Author: Dr. Louanne Cole-Weston

Many women have asked me for suggestions to increase their orgasmic response during intercourse. Intercourse works fairly well for men, but not always so well for women. Most men get their orgasm through straightforward stroking and friction. But for many women, simple in-and-out stroking of their vaginas does not lead to orgasm. This is particularly frustrating to women because many enjoy intercourse as an emotional connection to their partner and a sensual one, but often one that does not lead to orgasm.

The state of sexual science has evolved during the 20th century and the scientists have often had something to say about the issue of orgasm for women during intercourse. Freud convinced us that vaginally induced orgasms were "mature" and clitorally induced ones were "immature." Masters and Johnson studied the physiology of sexual response and concluded that there was no real difference between the orgasmic responses whether they were stimulated by vaginal, clitoral, breast or earlobe stimulation! In other words, an orgasm was an orgasm. Shere Hite came along shortly thereafter and threw her weight behind the importance of clitoral stimulation with the startling (though often challenged) statistic that 80% of women required clitoral stimulation in order to have orgasm during intercourse.

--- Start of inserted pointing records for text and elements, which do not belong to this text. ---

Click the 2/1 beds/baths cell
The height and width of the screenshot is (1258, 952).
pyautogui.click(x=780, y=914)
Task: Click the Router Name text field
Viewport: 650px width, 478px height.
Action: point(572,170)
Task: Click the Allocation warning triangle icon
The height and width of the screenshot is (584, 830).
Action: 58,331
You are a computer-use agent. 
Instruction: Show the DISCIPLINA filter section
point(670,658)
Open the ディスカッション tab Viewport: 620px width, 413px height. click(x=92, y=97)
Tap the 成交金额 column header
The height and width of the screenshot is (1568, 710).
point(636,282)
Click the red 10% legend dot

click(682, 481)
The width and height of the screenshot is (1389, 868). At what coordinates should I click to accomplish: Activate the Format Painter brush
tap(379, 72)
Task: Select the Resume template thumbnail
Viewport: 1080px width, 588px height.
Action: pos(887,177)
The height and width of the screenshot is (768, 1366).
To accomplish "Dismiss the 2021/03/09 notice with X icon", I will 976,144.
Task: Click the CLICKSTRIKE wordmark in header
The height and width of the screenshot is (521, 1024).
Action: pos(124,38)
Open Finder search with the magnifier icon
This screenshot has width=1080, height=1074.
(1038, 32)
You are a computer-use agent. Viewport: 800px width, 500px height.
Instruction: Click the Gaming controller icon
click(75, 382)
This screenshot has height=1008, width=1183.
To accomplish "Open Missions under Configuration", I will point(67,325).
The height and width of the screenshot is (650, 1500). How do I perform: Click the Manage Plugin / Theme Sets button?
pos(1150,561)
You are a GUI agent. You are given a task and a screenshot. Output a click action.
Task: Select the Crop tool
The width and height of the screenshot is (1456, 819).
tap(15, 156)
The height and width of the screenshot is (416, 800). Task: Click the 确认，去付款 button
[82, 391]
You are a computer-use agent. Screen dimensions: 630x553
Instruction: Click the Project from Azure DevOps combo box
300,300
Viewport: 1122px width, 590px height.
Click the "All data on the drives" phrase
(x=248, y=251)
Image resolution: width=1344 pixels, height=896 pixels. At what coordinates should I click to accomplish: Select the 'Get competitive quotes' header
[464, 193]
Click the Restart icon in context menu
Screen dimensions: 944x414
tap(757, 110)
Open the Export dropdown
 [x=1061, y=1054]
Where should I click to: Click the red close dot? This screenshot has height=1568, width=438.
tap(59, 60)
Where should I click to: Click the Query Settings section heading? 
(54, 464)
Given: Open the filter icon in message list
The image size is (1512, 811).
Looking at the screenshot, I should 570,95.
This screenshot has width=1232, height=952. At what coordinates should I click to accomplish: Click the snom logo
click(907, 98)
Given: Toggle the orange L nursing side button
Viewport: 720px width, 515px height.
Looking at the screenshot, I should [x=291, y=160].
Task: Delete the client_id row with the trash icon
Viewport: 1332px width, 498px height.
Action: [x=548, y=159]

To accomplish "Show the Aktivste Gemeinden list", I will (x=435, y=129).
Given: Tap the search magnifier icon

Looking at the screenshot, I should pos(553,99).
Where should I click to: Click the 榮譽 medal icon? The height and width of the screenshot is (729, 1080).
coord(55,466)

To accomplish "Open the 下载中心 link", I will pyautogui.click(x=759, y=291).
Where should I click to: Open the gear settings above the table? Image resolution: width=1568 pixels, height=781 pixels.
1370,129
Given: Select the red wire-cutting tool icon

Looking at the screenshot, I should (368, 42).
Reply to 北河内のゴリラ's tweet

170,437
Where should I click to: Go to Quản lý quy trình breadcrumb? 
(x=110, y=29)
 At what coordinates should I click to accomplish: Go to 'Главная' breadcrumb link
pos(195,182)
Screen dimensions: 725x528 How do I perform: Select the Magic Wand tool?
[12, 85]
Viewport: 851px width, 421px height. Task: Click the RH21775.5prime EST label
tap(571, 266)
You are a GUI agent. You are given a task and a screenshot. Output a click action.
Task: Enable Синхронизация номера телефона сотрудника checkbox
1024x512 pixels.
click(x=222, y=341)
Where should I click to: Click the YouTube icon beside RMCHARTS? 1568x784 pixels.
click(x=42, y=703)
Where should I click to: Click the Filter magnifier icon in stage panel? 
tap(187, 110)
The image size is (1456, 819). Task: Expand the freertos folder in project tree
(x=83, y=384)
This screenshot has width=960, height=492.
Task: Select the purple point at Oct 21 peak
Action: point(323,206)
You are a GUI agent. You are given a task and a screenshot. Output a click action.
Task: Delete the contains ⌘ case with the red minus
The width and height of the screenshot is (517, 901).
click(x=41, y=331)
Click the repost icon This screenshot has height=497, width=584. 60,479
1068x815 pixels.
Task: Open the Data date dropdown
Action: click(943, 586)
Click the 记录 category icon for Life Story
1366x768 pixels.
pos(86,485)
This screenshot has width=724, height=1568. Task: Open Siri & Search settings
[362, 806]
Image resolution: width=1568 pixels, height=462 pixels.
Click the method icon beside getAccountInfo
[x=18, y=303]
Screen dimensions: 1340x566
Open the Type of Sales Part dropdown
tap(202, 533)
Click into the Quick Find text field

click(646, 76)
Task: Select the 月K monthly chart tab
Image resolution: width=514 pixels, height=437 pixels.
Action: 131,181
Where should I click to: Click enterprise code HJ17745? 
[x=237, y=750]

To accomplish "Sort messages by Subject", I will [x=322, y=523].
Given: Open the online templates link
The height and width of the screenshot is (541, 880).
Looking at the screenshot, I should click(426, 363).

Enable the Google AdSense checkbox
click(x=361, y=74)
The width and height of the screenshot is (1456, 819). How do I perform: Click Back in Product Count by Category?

Multiple orgasms were next on the agenda. The sexual scientists were curious about how this happened for women and if it happened for men. Not long behind came the popularization of orgasms derived from stimulating the G-Spot, a so-called area of increased sensitivity inside the vagina. All this is to say that our fascination with the occurrence of orgasm for women during intercourse has much history. It has also left a lot of women (and men) wondering just what is "normal" and what they can do to increase their pleasure experienced during intercourse.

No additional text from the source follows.